_GIVEN DATA_

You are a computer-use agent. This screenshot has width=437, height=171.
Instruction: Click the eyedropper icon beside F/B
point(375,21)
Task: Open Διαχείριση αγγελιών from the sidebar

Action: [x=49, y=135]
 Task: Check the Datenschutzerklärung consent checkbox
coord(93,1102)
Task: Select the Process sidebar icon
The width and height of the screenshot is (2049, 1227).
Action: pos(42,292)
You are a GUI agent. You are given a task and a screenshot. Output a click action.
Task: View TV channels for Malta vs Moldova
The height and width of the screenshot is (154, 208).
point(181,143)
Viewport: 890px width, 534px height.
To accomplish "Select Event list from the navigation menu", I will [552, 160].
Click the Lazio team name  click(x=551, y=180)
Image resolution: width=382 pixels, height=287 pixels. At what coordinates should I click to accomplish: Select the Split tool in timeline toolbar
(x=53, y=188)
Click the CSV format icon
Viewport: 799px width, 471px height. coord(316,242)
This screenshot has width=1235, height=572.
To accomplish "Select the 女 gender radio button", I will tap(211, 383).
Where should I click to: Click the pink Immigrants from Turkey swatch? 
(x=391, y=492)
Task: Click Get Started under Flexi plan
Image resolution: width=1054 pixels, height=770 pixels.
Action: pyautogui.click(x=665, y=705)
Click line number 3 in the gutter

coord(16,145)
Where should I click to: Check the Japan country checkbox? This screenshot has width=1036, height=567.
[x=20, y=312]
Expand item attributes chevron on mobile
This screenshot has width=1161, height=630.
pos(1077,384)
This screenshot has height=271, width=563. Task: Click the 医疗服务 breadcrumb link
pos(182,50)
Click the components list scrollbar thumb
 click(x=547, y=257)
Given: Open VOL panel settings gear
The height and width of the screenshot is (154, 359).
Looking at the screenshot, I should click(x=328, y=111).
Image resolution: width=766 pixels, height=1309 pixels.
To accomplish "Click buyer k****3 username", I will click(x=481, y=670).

_DO THIS_
Please convert all of the data above into a Markdown table with two columns, Row and Line, giving each line its own numbered row and leaving out the blank lines.

_SOLUTION TO THE EXERCISE_
| Row | Line |
|---|---|
| 1 | You are a computer-use agent. This screenshot has width=437, height=171. |
| 2 | Instruction: Click the eyedropper icon beside F/B |
| 3 | point(375,21) |
| 4 | Task: Open Διαχείριση αγγελιών from the sidebar |
| 5 | Action: [x=49, y=135] |
| 6 |  Task: Check the Datenschutzerklärung consent checkbox |
| 7 | coord(93,1102) |
| 8 | Task: Select the Process sidebar icon |
| 9 | The width and height of the screenshot is (2049, 1227). |
| 10 | Action: pos(42,292) |
| 11 | You are a GUI agent. You are given a task and a screenshot. Output a click action. |
| 12 | Task: View TV channels for Malta vs Moldova |
| 13 | The height and width of the screenshot is (154, 208). |
| 14 | point(181,143) |
| 15 | Viewport: 890px width, 534px height. |
| 16 | To accomplish "Select Event list from the navigation menu", I will [552, 160]. |
| 17 | Click the Lazio team name  click(x=551, y=180) |
| 18 | Image resolution: width=382 pixels, height=287 pixels. At what coordinates should I click to accomplish: Select the Split tool in timeline toolbar |
| 19 | (x=53, y=188) |
| 20 | Click the CSV format icon |
| 21 | Viewport: 799px width, 471px height. coord(316,242) |
| 22 | This screenshot has width=1235, height=572. |
| 23 | To accomplish "Select the 女 gender radio button", I will tap(211, 383). |
| 24 | Where should I click to: Click the pink Immigrants from Turkey swatch?  |
| 25 | (x=391, y=492) |
| 26 | Task: Click Get Started under Flexi plan |
| 27 | Image resolution: width=1054 pixels, height=770 pixels. |
| 28 | Action: pyautogui.click(x=665, y=705) |
| 29 | Click line number 3 in the gutter |
| 30 | coord(16,145) |
| 31 | Where should I click to: Check the Japan country checkbox? This screenshot has width=1036, height=567. |
| 32 | [x=20, y=312] |
| 33 | Expand item attributes chevron on mobile |
| 34 | This screenshot has width=1161, height=630. |
| 35 | pos(1077,384) |
| 36 | This screenshot has height=271, width=563. Task: Click the 医疗服务 breadcrumb link |
| 37 | pos(182,50) |
| 38 | Click the components list scrollbar thumb |
| 39 |  click(x=547, y=257) |
| 40 | Given: Open VOL panel settings gear |
| 41 | The height and width of the screenshot is (154, 359). |
| 42 | Looking at the screenshot, I should click(x=328, y=111). |
| 43 | Image resolution: width=766 pixels, height=1309 pixels. |
| 44 | To accomplish "Click buyer k****3 username", I will click(x=481, y=670). |